In October 1966, Anderle accepted Wilson's offer to head Brother Records, a new record company formed by the Beach Boys. Wilson exhibited declining mental health during this time. One of the well-known stories involved a portrait of Wilson that Anderle had been painting in secret for several months. When he showed the painting to Wilson, Wilson believed that the portrait had literally captured his soul. In biographer Peter Ames Carlin's description,

Painting from memory, Anderle had produced a dark, moody vision of Brian, his skin the color of alabaster, his mouth bent in a curious smile, his blazing eyes peering out of a blackness that bristled with icons and figures. ... Everything about the painting struck [Brian] as extraordinarily significant, from the way the spray of icons hovered in the background to the numerological significance of their number and order.
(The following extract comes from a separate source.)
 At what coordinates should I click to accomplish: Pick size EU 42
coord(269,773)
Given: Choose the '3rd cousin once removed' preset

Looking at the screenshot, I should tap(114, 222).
Anderle later said that he felt his relationship with Wilson was never the same afterward. The last time Wilson was visited by Anderle to discuss business matters, Wilson refused to leave his bedroom. Frustrated by Wilson's behavior, Anderle disassociated from the group and Brother Records by April 1967.

A published conversation between Anderle and journalist Paul Williams, serialized in Crawdaddy in 1968, was one of the earliest resources for information regarding the Smile album. In 1971, Anderle became the first to allege, in print, that the remark "don't fuck with the formula" was spoken by Beach Boy Mike Love. Another conversation between Anderle and Williams, from 1997, was published in the form of a chapter in Williams' book How Deep Is the Ocean?.

==Later work==
In 1968, Anderle moved to Elektra Records, where he worked with such acts as Judy Collins, David Ackles, the Doors, Bread and Love. In 1970, he joined A&M Records, working as a staff producer and A&R person for the company set up by Herb Alpert and Jerry Moss. His production credits included albums for Rita Coolidge, Amy Grant, Delaney and Bonnie, Kris Kristofferson, Aaron Neville, Chris De Burgh, Rhinoceros, Ozark Mountain Daredevils, Doc Holliday and the Circle Jerks.

At A&M, he later took charge of film music, and supervised the music on films including The Breakfast Club (1985), Pretty in Pink (1986), Good Morning, Vietnam (1987), and Scrooged (1988). Keith Forsey credited Anderle with convincing Simple Minds to record "Don't You (Forget About Me)" for the soundtrack of The Breakfast Club.

==Death==
Anderle retired in 1999. On September 1, 2014, he died from cancer at the age of 77.